Avis d’information sur les textes applicables à l’entreprise : son absence n’entraîne pas l’inopposabilité des accords concernés

Qualité de vie au travail

- Auteur(e) : Evdokia Maria Liakopoulou

Les textes conventionnels applicables à l’entreprise peuvent-ils être opposables aux salaries, même si toutes les formalités d'information n'ont pas été respectées ? Telle était la question à laquelle, la Cour de Cassation, a été invitée à répondre. Dans un arrêt rendu le 5 juillet 2023, la Haute juridiction juge que l’absence de ces formalités n’entraine pas l’inopposabilité des textes conventionnels aux salariés, dans la mesure où ceux-ci en avaient bien eu connaissance dans les faits.

Pour rappel :

Selon l’article L2262-5 du Code du travail :

« Les conditions d'information des salariés et des représentants du personnel sur le droit conventionnel applicable dans l'entreprise et l'établissement sont définies par convention de branche ou accord professionnel.

En l'absence de convention ou d'accord, les modalités d'information relatives aux textes conventionnels applicables sont définies par voie réglementaire ».

Ainsi à ce titre, l’article R2262-1 du même Code dispose que :

« A défaut d'autres modalités prévues par une convention ou un accord conclu en application de l'article L. 2262-5, l'employeur :

1° Donne au salarié au moment de l'embauche une notice l'informant des textes conventionnels applicables dans l'entreprise ou l'établissement ;

2° Tient un exemplaire à jour de ces textes à la disposition des salariés sur le lieu de travail ;

3° Met sur l'intranet, dans les entreprises dotées de ce dernier, un exemplaire à jour des textes. ».

In fine, selon l’article R2262-3 du Code du travail, dans sa version du 01 mai 2008, applicable en l’espèce :

« Un avis est affiché aux emplacements réservés aux communications destinées au personnel.

Cet avis comporte l'intitulé des conventions et des accords applicables dans l'établissement. La mention générique « Accords nationaux interprofessionnels » peut être substituée à l'intitulé des accords de cette catégorie.
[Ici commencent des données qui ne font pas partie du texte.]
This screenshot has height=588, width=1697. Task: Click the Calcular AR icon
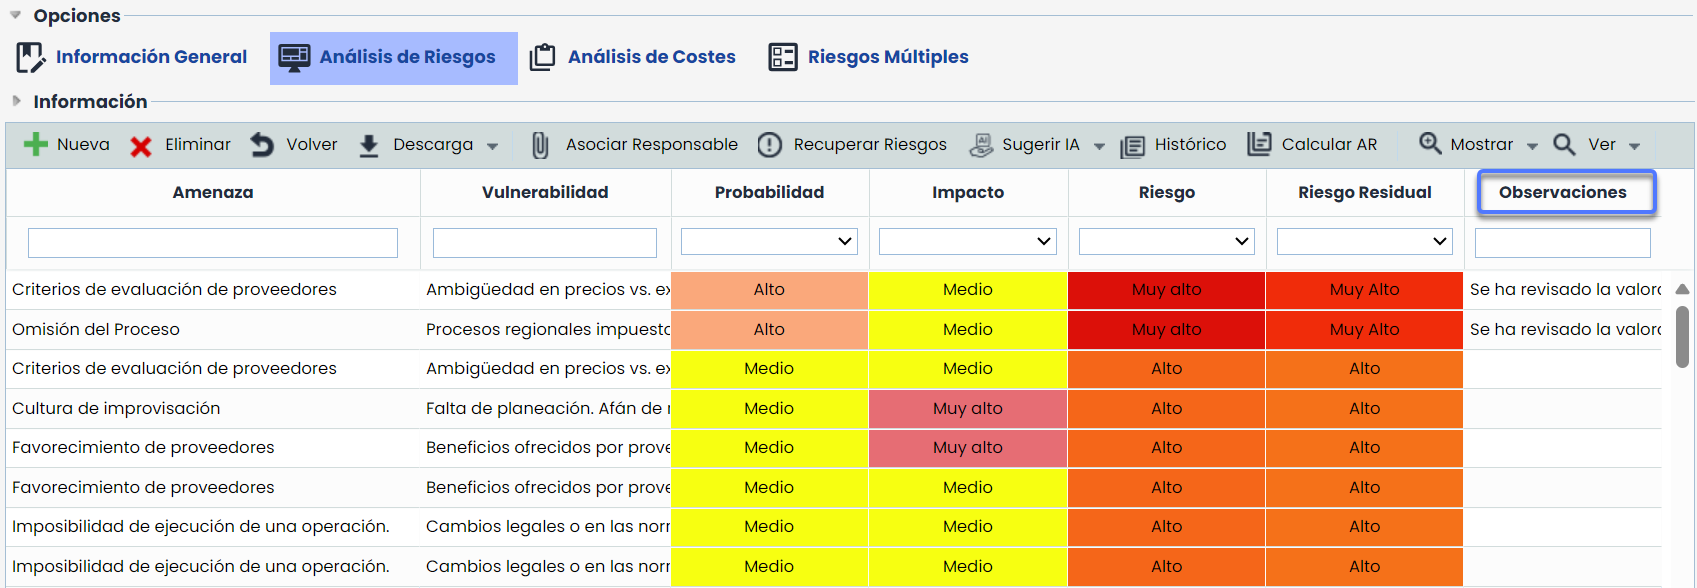coord(1259,144)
L'avis précise où les textes sont tenus à la disposition des salariés sur le lieu de travail ainsi que les modalités leur permettant de les consulter pendant leur temps de présence. ».

A noter qu’après l’entrée en vigueur d'un décret du 20 octobre 2016, ledit avis est désormais communiqué par tout moyen aux salariés.

En l’espèce, un salarié engagé en qualité d'agent de télésurveillance, a saisi les juges prud’homaux pour contester l’application d’un accord de modulation du temps de travail et obtenir des sommes au titre des heures supplémentaires, congés payés afférents et au titre du dépassement des durées maximales de travail. Le salarié soutenait que ledit accord n’avait pas fait l’objet de l’avis informatif exigé par le Code du travail et, qu’ainsi, l’employeur n’avait pas satisfait à l’intégralité de ses obligations d’information.

La Cour d’appel donne droit à sa demande, en estimant que l’accord litigieux lui était inopposable. En effet, la Cour relève que, même si ledit accord était à la disposition des salariés dans la salle de pause et mentionné dans le contrat du travail du salarié, « il ne ressort pas […] que cette mise à disposition a fait l'objet de l'avis prescrit par l'article R. 2262-3 précité, ni que [le salarié] en avait connaissance ». L’employeur s’est pourvu ainsi en cassation.

La Cour de Cassation rejette pourtant l’argumentation des juges du fond. Tout en rappelant les modalités d’information sur les textes conventionnels applicables, exigées par le Code du travail, elle en fait une interprétation moins formaliste. La Cour juge en effet que « le salarié avait été informé au moment de son embauche du texte conventionnel applicable dans l'entreprise », et que « celui-ci (l’accord) était mis à disposition en salle de pause, en sorte qu'il était accessible ».